THE TASK - In the listing below, find each line holding "element" and copy it.

RECORDS TO PROCESS -

★ ★ ★ ★ ★

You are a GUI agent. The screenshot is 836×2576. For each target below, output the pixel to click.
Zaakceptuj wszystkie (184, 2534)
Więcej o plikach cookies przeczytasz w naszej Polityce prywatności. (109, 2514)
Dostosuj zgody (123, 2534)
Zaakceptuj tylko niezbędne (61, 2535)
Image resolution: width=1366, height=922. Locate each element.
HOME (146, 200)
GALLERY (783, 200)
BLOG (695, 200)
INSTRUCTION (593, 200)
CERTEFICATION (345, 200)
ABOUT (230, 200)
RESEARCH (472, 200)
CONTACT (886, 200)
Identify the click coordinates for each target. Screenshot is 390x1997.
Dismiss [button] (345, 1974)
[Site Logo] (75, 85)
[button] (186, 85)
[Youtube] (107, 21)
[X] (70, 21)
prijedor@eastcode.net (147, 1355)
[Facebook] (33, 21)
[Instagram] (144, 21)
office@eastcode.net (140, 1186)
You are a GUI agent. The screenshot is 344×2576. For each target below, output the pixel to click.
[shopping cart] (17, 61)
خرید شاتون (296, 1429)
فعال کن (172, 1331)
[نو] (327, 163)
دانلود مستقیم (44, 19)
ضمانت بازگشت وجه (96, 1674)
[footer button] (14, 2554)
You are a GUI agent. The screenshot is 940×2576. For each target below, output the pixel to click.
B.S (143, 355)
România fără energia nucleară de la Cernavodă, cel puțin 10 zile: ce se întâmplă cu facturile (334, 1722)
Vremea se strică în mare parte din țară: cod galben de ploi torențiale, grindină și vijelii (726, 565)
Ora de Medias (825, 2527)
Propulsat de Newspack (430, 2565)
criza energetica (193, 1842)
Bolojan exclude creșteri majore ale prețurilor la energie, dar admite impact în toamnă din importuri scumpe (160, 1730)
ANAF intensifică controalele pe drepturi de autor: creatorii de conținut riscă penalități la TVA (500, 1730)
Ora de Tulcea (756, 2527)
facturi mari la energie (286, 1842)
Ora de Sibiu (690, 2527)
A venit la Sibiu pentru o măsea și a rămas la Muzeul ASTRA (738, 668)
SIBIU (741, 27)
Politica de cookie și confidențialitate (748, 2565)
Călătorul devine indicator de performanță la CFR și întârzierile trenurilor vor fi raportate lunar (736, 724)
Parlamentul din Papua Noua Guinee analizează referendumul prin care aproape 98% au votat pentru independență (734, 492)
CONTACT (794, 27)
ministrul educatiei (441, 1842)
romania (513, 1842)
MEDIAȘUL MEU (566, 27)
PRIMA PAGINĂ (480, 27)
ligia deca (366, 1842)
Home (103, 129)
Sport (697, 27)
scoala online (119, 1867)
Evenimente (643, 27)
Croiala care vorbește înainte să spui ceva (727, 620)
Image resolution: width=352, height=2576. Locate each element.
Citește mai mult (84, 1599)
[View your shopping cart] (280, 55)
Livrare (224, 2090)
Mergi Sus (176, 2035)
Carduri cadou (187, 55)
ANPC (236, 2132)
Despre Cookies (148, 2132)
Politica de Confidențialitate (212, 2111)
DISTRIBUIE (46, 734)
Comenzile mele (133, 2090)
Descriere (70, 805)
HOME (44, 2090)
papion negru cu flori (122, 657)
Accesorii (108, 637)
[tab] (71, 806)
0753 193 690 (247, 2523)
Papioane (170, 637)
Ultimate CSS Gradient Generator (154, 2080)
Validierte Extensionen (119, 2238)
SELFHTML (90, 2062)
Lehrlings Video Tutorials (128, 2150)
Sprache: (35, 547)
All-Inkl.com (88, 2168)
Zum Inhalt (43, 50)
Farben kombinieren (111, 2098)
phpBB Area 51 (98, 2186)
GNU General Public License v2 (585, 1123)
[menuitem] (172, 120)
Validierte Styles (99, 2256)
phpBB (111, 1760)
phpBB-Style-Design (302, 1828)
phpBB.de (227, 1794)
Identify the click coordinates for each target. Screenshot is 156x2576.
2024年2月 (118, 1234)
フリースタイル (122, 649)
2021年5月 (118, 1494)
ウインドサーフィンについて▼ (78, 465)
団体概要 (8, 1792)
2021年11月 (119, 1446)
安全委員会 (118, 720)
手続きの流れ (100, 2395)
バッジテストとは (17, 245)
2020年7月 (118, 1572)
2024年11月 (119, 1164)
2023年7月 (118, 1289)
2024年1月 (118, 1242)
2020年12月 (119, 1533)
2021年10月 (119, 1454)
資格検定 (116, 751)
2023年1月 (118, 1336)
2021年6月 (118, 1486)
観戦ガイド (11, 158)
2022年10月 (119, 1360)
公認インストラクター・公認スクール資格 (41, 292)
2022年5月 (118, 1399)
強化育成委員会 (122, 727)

★ ★ ★ ★ ★

SOLVED EXERCISE -
Image resolution: width=1366, height=922. Locate each element.
Image resolution: width=352, height=2576. Locate each element.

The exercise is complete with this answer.